Work instruction
Could you report every line from the entries that includes the word "folder"?

════════════════════

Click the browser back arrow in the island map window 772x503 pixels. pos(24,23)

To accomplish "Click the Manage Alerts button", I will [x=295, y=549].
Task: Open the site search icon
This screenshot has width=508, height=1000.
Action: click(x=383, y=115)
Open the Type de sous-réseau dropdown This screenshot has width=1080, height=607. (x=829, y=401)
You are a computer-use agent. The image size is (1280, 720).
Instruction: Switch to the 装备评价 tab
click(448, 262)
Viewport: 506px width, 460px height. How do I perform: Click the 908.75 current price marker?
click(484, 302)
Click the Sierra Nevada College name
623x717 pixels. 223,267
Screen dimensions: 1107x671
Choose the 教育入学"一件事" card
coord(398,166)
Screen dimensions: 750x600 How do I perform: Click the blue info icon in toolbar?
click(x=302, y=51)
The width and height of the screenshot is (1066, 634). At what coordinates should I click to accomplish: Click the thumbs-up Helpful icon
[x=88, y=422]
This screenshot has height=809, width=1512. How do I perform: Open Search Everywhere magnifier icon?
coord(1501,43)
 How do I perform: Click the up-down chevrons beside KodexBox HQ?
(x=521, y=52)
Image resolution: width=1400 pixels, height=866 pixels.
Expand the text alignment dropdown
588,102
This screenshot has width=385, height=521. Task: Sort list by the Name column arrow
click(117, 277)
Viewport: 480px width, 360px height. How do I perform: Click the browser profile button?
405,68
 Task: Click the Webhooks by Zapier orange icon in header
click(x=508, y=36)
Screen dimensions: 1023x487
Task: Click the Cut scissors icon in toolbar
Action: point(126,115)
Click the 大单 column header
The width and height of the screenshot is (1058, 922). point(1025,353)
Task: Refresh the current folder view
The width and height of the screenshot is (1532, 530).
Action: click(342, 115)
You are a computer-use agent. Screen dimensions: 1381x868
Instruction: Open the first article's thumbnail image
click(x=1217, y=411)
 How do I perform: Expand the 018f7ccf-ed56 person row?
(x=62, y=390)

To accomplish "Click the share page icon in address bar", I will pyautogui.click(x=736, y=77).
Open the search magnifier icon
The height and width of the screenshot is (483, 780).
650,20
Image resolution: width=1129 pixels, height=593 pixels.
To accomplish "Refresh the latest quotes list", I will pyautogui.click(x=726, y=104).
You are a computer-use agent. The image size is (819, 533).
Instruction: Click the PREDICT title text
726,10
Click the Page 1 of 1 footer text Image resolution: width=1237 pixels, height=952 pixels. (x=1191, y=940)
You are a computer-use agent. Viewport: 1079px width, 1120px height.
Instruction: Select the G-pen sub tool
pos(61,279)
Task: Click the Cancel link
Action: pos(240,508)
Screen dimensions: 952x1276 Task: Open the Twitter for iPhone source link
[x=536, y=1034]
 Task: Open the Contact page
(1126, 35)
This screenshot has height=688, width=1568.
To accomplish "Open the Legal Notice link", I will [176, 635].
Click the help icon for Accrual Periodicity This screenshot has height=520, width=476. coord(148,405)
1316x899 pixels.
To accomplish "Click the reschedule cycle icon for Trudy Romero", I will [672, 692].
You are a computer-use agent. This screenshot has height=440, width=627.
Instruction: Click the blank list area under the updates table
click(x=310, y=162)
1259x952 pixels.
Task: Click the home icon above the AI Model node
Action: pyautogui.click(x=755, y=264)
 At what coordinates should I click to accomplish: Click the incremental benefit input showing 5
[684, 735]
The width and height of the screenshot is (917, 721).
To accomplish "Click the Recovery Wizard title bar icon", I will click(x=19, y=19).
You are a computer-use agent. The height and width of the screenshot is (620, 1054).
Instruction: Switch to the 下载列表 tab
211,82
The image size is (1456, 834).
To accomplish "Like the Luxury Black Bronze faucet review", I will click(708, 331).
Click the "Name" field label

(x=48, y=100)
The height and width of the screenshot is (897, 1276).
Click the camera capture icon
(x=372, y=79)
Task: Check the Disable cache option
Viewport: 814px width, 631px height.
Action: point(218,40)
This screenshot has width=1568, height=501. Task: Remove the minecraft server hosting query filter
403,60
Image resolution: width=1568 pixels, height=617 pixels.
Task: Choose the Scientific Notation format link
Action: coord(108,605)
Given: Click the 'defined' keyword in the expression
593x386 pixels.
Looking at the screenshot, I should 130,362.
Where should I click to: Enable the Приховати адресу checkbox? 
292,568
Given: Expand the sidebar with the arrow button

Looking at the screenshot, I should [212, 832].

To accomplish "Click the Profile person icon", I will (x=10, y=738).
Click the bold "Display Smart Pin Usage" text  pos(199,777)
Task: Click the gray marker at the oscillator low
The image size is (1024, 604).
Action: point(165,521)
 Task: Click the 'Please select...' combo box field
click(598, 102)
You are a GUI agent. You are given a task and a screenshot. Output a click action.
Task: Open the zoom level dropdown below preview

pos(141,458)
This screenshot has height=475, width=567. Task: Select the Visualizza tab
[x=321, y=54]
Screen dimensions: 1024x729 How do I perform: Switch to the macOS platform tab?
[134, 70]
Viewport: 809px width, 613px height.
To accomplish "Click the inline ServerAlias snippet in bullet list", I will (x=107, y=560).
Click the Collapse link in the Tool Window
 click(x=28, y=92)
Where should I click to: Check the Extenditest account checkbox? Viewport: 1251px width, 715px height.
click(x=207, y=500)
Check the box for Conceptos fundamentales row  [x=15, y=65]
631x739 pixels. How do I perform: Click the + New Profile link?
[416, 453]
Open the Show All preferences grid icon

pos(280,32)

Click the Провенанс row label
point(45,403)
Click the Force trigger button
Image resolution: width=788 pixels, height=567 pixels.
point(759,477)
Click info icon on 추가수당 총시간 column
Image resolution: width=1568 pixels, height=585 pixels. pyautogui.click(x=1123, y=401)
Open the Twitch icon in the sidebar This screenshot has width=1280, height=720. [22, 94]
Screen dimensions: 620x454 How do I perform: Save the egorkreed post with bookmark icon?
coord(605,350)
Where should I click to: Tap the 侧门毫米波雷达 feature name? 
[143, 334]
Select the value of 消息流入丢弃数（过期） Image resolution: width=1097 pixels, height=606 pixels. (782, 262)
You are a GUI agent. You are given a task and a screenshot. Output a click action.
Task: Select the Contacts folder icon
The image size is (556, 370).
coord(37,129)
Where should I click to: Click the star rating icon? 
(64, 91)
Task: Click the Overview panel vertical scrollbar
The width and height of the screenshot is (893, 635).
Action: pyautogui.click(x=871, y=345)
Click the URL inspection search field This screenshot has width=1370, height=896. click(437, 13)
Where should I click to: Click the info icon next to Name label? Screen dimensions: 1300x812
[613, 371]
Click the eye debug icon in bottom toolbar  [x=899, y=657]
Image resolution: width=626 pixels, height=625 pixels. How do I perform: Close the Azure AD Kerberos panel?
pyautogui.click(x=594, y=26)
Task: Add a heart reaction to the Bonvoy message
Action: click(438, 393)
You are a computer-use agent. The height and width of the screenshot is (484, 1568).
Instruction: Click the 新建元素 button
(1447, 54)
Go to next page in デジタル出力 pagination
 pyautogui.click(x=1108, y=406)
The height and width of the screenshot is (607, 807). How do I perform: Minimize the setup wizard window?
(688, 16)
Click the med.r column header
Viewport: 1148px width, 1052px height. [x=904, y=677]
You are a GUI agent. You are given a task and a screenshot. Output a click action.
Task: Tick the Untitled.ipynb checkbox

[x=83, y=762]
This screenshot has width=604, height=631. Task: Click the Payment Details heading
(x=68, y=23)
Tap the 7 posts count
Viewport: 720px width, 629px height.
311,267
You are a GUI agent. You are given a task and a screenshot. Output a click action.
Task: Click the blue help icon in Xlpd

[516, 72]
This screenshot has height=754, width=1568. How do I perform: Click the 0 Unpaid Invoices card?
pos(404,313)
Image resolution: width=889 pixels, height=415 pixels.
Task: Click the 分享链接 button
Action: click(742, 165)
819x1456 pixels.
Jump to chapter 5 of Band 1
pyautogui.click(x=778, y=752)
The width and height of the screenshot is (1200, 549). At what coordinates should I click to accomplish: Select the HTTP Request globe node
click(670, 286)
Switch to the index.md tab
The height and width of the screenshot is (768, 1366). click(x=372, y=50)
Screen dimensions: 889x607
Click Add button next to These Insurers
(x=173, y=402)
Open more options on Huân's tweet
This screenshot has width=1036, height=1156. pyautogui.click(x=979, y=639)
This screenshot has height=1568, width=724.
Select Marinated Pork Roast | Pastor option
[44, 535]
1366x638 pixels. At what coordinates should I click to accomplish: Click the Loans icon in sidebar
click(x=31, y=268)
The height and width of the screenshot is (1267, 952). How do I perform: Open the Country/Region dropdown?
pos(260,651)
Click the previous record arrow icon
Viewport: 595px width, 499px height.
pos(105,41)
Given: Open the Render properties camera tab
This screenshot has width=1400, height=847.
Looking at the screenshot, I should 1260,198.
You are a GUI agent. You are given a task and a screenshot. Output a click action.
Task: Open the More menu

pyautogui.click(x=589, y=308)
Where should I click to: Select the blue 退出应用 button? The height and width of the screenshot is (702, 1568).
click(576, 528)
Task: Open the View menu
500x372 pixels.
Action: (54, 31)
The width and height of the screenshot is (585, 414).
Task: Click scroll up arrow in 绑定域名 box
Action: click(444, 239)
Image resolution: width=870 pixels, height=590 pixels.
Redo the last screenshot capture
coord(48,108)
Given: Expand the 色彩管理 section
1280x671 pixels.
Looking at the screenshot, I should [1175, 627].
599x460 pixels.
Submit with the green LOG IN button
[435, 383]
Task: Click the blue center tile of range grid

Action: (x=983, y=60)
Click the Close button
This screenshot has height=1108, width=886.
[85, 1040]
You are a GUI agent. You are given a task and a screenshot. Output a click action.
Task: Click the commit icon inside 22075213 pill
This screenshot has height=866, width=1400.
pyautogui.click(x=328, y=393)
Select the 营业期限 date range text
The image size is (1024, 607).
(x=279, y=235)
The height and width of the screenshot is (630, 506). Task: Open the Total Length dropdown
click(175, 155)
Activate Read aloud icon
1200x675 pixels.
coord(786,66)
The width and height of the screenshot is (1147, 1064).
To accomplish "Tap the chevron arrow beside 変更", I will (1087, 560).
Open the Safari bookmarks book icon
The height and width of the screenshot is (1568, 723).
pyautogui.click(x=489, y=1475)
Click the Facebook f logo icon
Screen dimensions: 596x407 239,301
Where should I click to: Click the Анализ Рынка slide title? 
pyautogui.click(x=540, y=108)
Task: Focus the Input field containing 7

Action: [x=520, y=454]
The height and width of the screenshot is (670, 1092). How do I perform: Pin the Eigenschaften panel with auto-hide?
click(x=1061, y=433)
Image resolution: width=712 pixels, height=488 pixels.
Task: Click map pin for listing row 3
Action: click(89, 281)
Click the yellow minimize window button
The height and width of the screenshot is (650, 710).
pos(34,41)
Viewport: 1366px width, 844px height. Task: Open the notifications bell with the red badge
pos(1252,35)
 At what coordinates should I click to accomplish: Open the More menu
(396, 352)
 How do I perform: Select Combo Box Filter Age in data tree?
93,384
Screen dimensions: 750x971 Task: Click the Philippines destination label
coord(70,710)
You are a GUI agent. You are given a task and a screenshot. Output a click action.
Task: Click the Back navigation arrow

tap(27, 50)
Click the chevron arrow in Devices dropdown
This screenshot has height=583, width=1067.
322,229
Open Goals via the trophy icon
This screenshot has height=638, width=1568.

════════════════════

Answer below
Task: Refresh the current folder view
Task: Select the Contacts folder icon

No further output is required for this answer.